Have you ever spent time in the mangroves? What a world. Thousands of birds make their homes in the branches and even more underwater creatures in the intricate root systems of these edge-dwelling trees that stabilize the coastline from erosion and protect from storm surges.
[There’s a reason Florida is fucked (well, many), and one of them is that most of the coastline and its mangroves have been replaced by concrete.]

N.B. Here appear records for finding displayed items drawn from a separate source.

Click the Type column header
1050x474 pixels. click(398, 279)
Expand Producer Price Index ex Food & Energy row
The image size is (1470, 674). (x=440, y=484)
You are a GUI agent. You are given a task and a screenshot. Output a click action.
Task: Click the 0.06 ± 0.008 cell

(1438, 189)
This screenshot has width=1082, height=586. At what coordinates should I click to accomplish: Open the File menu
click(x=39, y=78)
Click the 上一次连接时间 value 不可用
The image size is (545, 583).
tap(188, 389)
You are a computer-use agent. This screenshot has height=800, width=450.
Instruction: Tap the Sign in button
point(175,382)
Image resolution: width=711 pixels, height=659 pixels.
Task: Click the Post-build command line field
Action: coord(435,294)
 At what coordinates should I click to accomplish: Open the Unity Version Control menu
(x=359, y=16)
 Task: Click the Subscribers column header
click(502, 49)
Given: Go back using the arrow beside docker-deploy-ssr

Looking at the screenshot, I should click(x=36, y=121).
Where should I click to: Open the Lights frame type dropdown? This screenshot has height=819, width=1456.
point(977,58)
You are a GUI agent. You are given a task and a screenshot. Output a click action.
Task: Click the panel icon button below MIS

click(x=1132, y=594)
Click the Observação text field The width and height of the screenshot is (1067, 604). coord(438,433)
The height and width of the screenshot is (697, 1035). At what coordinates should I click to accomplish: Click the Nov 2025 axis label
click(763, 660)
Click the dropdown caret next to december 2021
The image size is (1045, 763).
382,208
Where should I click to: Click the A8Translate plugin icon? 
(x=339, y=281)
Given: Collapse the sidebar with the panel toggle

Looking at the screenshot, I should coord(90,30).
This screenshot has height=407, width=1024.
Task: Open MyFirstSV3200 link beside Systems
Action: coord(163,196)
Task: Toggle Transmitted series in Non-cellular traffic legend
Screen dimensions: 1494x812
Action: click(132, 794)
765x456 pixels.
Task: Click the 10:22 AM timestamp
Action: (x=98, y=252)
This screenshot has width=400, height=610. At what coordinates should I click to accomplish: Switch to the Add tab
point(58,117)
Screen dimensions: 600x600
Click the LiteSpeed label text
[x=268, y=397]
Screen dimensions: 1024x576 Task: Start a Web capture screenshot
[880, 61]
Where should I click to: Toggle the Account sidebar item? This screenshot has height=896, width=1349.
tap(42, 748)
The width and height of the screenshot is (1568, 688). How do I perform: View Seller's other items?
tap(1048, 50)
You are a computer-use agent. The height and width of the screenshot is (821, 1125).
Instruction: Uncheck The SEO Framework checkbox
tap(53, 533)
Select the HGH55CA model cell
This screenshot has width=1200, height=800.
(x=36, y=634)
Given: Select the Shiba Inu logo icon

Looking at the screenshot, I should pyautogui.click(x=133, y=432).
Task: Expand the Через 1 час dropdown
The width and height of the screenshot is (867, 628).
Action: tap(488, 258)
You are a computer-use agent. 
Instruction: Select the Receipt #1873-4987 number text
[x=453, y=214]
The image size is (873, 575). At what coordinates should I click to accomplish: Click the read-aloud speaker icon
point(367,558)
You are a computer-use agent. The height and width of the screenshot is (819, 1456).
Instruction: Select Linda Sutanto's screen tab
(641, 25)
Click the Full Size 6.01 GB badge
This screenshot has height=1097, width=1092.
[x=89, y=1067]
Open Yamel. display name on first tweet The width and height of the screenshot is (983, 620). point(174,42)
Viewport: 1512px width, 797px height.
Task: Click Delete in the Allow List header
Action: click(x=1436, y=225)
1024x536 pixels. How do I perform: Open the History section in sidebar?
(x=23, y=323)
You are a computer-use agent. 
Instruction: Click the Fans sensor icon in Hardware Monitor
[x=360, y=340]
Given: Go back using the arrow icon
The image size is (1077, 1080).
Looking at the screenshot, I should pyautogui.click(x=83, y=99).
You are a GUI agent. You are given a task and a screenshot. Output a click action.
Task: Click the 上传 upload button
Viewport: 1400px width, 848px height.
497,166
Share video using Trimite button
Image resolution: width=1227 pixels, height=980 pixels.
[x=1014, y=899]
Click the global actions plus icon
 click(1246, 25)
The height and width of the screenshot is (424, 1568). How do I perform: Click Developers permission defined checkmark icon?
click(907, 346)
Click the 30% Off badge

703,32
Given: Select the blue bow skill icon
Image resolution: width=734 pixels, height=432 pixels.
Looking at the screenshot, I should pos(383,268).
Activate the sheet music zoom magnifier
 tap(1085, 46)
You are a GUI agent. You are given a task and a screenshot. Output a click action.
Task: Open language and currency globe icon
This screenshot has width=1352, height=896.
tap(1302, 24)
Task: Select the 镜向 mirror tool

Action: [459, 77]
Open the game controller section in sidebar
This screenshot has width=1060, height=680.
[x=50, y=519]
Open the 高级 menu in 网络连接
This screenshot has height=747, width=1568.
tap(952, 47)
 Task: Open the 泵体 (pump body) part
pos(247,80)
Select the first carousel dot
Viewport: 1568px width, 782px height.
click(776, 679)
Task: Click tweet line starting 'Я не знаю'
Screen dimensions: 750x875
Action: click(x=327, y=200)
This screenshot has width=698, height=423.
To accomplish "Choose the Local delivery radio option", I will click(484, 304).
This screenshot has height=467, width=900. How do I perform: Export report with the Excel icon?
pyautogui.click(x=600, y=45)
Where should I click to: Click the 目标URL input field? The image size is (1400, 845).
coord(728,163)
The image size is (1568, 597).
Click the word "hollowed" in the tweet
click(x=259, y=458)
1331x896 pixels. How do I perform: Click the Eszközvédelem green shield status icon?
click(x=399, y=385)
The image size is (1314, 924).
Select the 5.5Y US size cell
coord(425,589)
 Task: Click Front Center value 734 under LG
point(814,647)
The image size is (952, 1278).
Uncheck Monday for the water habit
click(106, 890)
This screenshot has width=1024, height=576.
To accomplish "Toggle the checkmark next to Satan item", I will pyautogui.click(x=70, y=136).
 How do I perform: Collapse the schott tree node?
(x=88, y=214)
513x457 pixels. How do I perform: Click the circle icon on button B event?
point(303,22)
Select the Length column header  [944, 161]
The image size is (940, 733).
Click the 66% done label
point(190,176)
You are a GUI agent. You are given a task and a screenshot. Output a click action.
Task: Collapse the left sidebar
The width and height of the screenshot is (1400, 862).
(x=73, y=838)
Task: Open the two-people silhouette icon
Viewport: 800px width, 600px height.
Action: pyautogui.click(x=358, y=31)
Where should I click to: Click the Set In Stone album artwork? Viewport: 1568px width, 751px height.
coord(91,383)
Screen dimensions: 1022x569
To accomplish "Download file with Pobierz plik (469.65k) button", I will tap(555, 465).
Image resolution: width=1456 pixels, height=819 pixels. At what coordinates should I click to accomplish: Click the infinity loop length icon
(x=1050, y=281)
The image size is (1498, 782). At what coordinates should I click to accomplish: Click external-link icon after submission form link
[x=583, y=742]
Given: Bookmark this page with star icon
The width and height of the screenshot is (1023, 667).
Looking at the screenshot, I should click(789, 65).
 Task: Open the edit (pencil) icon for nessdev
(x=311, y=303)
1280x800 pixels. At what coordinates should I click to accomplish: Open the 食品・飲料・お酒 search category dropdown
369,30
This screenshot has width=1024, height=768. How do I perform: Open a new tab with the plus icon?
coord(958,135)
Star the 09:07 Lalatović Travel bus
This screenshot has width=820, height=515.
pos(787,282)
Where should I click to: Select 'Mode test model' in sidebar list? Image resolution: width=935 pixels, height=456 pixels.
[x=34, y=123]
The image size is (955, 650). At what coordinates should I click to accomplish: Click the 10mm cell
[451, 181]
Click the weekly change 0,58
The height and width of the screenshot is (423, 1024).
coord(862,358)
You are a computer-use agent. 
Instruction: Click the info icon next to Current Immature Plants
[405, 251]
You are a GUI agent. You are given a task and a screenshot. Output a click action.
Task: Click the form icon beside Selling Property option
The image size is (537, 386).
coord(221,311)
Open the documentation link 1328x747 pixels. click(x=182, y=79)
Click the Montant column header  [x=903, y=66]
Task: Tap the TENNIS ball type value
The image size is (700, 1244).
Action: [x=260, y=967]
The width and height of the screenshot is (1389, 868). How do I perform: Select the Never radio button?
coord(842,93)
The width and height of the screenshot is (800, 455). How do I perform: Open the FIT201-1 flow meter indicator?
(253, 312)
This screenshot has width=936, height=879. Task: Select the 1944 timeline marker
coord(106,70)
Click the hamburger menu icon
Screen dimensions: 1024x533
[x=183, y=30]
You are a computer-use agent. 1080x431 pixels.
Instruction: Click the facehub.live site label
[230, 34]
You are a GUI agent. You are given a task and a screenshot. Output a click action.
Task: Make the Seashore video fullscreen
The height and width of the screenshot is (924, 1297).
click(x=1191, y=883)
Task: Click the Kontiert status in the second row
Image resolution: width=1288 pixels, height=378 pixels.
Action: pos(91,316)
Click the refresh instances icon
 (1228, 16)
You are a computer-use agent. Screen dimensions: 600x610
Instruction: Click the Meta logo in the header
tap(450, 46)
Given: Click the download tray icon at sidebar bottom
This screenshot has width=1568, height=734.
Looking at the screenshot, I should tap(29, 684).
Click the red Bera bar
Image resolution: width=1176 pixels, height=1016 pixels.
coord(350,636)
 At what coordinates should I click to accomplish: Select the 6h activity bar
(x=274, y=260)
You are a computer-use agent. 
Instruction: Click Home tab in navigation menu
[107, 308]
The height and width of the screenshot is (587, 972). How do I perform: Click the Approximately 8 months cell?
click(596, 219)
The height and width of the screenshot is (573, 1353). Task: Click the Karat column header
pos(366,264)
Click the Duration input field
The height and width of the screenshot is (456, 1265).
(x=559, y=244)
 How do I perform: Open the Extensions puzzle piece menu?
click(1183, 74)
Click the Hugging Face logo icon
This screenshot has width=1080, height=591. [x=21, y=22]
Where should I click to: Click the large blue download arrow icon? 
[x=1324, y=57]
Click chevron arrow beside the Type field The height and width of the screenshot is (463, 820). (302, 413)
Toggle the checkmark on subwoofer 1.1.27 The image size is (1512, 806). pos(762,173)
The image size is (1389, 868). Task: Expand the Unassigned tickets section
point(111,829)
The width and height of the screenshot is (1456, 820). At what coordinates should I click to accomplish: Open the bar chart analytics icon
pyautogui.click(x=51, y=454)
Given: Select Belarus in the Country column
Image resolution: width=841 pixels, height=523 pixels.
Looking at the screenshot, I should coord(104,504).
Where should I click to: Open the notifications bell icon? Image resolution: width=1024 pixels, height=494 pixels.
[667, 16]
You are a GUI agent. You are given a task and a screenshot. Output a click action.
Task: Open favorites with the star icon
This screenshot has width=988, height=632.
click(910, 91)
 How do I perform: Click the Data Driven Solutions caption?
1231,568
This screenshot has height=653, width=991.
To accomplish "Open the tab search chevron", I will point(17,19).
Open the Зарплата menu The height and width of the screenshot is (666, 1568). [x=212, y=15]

In my book, Head Case, I have a whole section about thresholds in relation to understanding the threshold between life and death. Here’s a little bit:
In his essay “The Edge as Threshold,” Gregory Orr writes, “A poet needs to go to that place where energy and intensity concentrate, that place just beyond which chaos and randomness reign.” To thrive on thresholds is to love the possibility of crossing them or to feel the comfort of their presence as untraversable spaces. Depends on your temperament. Docks, shorelines, doorways, cliffs, bridges, lips, window ledges, hiking trails, stoplights, stop signs, welcome mats. Threshold as an act of collision. Centrifugal force. Time-stamp delegation. Two parts, or four, or five make something whole from the broken latitudes and borders of separation. And you are here, and I am there. We are far apart, dots on that old spectrum, but then someone, some part of the whole, gets sick, gets dying, and there it happens: a reassembly of the present tense in which stories are told, ancient solid beings of light and voice.
∞
I hope you are all well and thriving. I have missed you!
Hugs,
Lex
I didn't know Florida ever had mangroves. Not that I spend much time there.